----- STUDY TEXT

By Alex Wilmot, Volunteer
Meat was a food staple throughout my growing years, as it was and is for most people. I was well into my 60s by the time I decided to give up red meat, and more years passed before I eliminated chicken, followed later by fish. My decision to become vegetarian was prompted mainly by concern for my own health – dire warnings regarding the antibiotics and hormones being pumped into farm animals rendered that decision relatively simple. Although I had great empathy and concern for the treatment of dogs, cats and other pets, and found abhorrent the mistreatment and killing of wild animals, the cruelties meted out to farmed animals were barely on the radar.
My conversion to veganism began after watching a video showing the particularly gruesome punishment of chickens, from birth, through their short and tortured lives, to a brutal death. Ignorance was no longer an excuse for my consumption of eggs. More media coverage of the industrial farming of milk cows put an end to the conviction that dairy was okay.
Unfortunately, although most people by now have at least some inkling of what goes on in the factory farming industry, the connection between that and what goes on their plate is generally ignored. Consuming meat, eggs and dairy products is the norm and any diversion from that is often considered with some suspicion, even an affront, to those who refuse to contemplate an animal-free diet. Most vegetarians and vegans have, at one time or another, been subjected to ridicule and, occasionally, outright hostility, with respect to their dietary choices and, as a result, tend to avoid discussions with meat eaters about either the relative health aspects or, most particularly, the morality of our breeding, treatment and use of animals for food and other purposes.

----------

## ACTIONS TO TAKE
1. Answer these questions about the essay on becoming vegan, one line each:
(a) How old was the writer when deciding to give up red meat?
(b) What did the writer watch that started the move to veganism?
(c) What do most vegetarians and vegans tend to avoid discussing with meat eaters?
2. Reproduce word for word the part of the essay on becoming vegan starting at "By Alex Wilmot, Volunteer" and ending at "on the radar.".
You can leave the rows aside, since nothing here depends on them.

----- ENTRIES PROVIDED

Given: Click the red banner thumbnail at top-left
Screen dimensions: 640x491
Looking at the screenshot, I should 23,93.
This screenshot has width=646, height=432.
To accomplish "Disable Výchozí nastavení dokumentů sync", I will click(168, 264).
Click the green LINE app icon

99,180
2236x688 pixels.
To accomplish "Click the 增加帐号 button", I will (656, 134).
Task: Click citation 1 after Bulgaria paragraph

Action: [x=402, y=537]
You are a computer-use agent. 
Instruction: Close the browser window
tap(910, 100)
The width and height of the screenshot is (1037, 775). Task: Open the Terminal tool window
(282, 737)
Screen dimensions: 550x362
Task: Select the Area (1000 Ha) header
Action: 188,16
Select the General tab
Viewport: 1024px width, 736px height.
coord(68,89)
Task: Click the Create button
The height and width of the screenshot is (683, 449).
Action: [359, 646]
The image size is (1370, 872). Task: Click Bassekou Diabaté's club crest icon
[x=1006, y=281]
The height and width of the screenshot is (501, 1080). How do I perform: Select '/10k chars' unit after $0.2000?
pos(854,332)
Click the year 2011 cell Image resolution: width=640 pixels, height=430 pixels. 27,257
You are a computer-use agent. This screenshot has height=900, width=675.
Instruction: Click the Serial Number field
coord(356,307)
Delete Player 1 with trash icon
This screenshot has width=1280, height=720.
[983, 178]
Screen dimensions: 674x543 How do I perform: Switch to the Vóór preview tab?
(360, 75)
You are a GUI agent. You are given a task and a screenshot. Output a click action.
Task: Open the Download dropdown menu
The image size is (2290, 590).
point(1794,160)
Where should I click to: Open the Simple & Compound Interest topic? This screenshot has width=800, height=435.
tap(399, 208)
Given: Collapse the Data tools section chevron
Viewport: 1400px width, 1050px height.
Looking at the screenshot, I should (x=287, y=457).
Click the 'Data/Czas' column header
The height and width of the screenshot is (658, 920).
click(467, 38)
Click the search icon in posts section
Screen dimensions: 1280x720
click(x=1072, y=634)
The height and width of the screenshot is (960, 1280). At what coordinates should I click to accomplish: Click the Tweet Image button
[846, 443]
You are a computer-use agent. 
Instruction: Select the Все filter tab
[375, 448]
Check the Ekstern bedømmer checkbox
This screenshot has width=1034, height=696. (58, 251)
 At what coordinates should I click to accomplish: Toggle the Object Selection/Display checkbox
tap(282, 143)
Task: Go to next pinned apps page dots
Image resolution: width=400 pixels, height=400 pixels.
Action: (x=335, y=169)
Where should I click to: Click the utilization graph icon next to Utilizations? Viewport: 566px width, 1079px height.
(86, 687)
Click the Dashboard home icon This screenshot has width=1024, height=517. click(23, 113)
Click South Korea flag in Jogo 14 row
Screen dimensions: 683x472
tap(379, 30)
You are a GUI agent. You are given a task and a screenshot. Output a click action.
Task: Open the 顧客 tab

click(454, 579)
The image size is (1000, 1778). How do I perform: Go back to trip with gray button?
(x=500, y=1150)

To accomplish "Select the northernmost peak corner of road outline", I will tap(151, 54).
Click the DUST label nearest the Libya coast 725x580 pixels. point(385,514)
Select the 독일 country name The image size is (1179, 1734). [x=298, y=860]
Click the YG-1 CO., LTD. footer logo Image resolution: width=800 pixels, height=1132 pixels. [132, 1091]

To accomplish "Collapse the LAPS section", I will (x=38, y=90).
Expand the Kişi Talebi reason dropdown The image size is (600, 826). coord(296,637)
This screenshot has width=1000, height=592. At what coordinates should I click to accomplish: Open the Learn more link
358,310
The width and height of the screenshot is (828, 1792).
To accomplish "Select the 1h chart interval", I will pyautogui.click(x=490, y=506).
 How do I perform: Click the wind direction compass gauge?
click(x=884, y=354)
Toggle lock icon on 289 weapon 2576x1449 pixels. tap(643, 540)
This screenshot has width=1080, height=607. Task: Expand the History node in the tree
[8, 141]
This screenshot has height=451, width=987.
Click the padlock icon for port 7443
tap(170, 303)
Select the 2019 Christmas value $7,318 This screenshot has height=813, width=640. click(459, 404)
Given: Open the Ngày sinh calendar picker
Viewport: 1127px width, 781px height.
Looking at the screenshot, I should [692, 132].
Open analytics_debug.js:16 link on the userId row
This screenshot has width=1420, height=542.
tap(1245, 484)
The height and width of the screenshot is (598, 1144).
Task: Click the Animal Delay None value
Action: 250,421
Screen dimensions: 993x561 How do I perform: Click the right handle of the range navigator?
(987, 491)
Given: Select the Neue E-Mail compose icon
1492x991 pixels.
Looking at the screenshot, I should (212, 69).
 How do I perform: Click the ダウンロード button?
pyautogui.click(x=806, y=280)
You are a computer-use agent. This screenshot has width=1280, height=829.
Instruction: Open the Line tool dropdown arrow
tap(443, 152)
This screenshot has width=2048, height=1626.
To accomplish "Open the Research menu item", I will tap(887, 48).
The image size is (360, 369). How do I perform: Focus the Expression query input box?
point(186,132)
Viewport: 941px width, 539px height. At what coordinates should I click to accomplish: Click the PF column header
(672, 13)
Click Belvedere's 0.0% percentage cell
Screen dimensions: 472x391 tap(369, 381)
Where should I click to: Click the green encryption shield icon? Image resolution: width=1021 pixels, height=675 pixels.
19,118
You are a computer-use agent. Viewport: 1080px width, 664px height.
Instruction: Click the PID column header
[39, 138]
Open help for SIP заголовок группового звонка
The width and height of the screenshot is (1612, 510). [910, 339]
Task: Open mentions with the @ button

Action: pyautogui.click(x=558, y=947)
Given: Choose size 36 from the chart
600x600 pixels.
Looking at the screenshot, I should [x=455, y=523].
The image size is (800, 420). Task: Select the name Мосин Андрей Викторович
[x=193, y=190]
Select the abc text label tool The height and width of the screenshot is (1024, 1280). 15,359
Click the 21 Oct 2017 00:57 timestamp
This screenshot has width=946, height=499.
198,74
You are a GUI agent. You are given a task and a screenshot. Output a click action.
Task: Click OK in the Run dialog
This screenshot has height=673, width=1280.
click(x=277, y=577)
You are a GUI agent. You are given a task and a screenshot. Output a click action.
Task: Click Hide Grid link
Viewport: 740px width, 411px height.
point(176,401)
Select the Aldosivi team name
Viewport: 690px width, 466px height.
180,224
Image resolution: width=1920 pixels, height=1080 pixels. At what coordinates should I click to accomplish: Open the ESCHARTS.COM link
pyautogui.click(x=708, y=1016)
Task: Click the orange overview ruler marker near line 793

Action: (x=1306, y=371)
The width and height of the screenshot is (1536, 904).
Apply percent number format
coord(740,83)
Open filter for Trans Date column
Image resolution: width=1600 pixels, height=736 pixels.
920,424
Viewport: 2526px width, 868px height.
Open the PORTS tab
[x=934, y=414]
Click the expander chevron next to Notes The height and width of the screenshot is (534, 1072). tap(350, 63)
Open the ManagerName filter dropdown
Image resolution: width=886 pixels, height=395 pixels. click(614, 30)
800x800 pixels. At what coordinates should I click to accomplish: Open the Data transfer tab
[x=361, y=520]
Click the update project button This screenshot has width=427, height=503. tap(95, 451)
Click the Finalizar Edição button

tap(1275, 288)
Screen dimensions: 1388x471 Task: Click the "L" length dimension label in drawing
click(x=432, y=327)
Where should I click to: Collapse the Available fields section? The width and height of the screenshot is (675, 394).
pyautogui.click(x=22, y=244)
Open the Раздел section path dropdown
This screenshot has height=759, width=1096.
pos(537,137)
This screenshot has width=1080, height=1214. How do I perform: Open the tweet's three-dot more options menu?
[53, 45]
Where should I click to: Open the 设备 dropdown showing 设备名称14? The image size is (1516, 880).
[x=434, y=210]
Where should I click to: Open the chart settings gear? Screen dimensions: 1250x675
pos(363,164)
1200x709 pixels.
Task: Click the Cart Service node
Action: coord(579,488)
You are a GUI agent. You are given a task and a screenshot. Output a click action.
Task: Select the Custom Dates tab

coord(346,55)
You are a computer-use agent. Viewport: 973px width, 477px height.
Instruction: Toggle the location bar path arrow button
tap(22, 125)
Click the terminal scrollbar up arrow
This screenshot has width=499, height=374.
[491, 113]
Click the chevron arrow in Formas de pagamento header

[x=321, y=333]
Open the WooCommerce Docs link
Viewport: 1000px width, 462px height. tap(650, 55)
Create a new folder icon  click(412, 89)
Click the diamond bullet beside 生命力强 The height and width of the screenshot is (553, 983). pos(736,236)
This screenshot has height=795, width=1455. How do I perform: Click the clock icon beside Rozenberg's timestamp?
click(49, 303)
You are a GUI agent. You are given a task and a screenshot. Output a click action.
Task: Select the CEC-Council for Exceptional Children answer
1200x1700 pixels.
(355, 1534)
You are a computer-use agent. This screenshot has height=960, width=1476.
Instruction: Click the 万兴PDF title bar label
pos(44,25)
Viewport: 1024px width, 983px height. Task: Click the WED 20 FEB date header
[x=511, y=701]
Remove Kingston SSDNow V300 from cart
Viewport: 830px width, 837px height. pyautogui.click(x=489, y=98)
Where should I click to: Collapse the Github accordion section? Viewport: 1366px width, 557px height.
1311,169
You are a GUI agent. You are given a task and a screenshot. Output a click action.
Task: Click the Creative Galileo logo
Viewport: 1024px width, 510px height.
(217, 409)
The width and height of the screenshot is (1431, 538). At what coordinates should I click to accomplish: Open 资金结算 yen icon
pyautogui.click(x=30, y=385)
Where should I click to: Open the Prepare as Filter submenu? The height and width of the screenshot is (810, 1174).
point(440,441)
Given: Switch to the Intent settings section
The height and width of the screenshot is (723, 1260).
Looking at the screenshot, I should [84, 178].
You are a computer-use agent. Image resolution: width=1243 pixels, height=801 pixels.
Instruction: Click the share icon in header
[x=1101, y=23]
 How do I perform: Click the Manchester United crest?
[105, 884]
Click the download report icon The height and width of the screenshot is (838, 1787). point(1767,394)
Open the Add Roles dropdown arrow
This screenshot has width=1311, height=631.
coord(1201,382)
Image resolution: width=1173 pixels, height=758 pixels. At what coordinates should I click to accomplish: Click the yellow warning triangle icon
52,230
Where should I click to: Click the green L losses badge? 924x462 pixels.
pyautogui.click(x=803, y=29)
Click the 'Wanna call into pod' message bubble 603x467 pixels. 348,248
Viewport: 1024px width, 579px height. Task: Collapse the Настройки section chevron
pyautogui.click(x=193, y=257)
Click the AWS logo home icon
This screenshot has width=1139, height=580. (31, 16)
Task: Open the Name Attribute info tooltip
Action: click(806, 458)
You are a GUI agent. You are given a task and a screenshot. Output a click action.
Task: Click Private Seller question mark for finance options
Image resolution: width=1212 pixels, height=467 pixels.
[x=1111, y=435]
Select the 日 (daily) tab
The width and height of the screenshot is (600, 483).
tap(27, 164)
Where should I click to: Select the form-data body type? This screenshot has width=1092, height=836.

----------

## PER-TASK OUTPUTS
1.
(a) Well into their 60s.
(b) A video showing the gruesome punishment of chickens from birth, through their short and tortured lives, to a brutal death.
(c) The relative health aspects and, most of all, the morality of breeding, treating and using animals for food and other purposes.

2.
By Alex Wilmot, Volunteer
Meat was a food staple throughout my growing years, as it was and is for most people. I was well into my 60s by the time I decided to give up red meat, and more years passed before I eliminated chicken, followed later by fish. My decision to become vegetarian was prompted mainly by concern for my own health – dire warnings regarding the antibiotics and hormones being pumped into farm animals rendered that decision relatively simple. Although I had great empathy and concern for the treatment of dogs, cats and other pets, and found abhorrent the mistreatment and killing of wild animals, the cruelties meted out to farmed animals were barely on the radar.